Six of the men are suspected of financially supporting the "foreign terrorist organisation Islamic State", it added in an April 24 statement.
The radicalisation of Tajik nationals who then go on to commit terrorist attacks on behalf of Islamist fundamentalist groups is a mounting headache for Tajikistan’s Rahmon regime. Things came to a head last month with the Crocus City Hall terrorist atrocity in outer Moscow that left at least 144 people dead and led to the charging by Russian authorities of four alleged Tajik gunmen. But even before that, as columnist Bruce Pannier wrote for bne IntelliNews in January, the rising prominence of Tajiks in terrorist attacks abroad was causing analysts to ask whether the injustice and corruption of the authoritarian Rahmon administration was causing a loss of hope at home that was driving Tajiks into the arms of terrorist outfits.

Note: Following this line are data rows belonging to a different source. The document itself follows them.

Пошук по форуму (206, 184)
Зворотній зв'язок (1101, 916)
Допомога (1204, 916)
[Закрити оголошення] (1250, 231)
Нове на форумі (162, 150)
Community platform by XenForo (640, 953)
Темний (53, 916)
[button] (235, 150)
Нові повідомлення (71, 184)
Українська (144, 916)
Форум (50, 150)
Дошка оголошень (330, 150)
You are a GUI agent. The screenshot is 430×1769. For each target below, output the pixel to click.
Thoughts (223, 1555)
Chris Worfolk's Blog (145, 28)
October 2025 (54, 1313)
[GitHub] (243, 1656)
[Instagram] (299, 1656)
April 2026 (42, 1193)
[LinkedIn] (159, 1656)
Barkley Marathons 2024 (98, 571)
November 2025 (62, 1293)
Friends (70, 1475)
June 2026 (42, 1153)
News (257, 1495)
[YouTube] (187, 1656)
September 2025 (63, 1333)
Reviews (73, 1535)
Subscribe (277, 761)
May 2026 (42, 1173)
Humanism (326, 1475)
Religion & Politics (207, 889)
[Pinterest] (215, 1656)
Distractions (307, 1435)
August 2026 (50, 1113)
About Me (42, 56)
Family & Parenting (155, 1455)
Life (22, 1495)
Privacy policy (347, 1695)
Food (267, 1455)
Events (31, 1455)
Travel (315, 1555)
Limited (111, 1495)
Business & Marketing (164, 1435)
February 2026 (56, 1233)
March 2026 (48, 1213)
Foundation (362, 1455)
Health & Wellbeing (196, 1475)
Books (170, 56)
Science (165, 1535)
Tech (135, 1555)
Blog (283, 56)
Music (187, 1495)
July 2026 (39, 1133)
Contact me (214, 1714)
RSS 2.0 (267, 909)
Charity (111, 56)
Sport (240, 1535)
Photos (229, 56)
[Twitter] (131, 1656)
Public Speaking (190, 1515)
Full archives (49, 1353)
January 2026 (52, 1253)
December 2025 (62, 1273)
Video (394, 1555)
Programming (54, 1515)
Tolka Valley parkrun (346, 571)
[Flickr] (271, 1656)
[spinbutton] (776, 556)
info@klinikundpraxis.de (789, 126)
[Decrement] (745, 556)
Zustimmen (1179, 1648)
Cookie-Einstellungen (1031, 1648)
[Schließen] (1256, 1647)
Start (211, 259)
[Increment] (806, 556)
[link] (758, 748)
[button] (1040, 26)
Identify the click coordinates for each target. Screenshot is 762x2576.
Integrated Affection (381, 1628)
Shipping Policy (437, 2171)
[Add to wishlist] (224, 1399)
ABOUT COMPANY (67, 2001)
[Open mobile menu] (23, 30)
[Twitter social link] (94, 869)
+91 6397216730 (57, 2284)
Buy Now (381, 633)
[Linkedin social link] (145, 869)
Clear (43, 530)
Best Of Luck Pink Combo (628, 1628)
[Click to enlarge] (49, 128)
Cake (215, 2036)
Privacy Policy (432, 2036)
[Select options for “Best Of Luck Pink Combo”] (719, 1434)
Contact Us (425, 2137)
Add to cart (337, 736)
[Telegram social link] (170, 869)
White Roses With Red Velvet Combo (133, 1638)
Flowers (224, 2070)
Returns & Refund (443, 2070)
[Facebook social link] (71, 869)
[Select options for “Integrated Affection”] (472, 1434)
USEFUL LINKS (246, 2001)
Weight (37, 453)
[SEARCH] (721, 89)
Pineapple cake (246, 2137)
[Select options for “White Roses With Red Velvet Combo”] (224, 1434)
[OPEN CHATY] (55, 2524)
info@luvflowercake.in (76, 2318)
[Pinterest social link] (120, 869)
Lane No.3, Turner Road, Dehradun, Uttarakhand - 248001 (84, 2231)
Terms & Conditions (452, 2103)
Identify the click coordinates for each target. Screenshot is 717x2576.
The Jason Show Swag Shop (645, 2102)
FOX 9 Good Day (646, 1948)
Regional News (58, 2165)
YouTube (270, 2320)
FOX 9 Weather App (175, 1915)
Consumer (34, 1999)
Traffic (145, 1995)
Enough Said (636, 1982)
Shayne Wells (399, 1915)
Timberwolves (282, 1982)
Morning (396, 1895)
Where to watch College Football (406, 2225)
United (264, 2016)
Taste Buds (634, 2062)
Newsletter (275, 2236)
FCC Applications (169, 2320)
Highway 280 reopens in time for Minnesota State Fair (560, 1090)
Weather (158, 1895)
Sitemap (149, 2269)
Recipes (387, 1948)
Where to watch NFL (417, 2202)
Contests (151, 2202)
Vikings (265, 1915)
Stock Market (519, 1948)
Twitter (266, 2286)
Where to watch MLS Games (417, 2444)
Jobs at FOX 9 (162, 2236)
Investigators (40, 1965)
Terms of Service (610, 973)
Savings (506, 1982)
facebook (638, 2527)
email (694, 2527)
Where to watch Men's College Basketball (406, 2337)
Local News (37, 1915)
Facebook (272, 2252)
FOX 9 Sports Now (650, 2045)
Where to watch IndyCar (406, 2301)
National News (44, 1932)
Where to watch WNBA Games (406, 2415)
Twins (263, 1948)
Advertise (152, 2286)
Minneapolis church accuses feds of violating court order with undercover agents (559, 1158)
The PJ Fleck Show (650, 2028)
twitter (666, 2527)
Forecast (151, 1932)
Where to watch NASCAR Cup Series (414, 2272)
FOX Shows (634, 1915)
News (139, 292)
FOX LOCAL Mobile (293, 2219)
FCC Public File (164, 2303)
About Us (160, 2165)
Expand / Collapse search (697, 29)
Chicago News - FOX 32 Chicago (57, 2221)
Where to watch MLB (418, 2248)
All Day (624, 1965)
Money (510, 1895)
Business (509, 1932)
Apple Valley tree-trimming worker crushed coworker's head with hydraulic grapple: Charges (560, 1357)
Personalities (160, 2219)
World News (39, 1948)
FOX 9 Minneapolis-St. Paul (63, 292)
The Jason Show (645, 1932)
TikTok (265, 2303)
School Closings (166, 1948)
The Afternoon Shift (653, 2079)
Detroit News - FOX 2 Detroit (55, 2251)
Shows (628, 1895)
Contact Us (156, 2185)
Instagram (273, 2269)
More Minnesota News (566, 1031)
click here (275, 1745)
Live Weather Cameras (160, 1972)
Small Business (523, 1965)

The detainees charged in Germany were described by the statement to have been in contact with Islamic State affiliate Islamic State – Khorasan Province (ISKP, IS-KP or ISIS-K), the Afghanistan-based group that claimed responsibility for the Crocus City Hall atrocity.
Though Tajikistan has a particular problem with citizens joining terrorist ranks, experts have concluded that fellow Central Asian nations Kyrgyzstan and Uzbekistan also have major difficulties in this area.
The Tajik regime is struggling to convince the world that it can contain its difficulties with its citizens joining terrorist groups, while in Kyrgyzstan and Uzbekistan security work aimed at tracking down radicalised individuals who could be, or could become, involved with terrorists have been stepped up.
Giving more details on the suspects, the German prosecutor’s office said that they have known each for a long period of time and arrived from Ukraine shortly after Russia launched its invasion of the country in February 2022.
The seven men—said by investigators to have studied buildings they were going to attack over a long period o of time—have been under arrest since July last year. They were arrested in North Rhine-Westphalia, western Germany.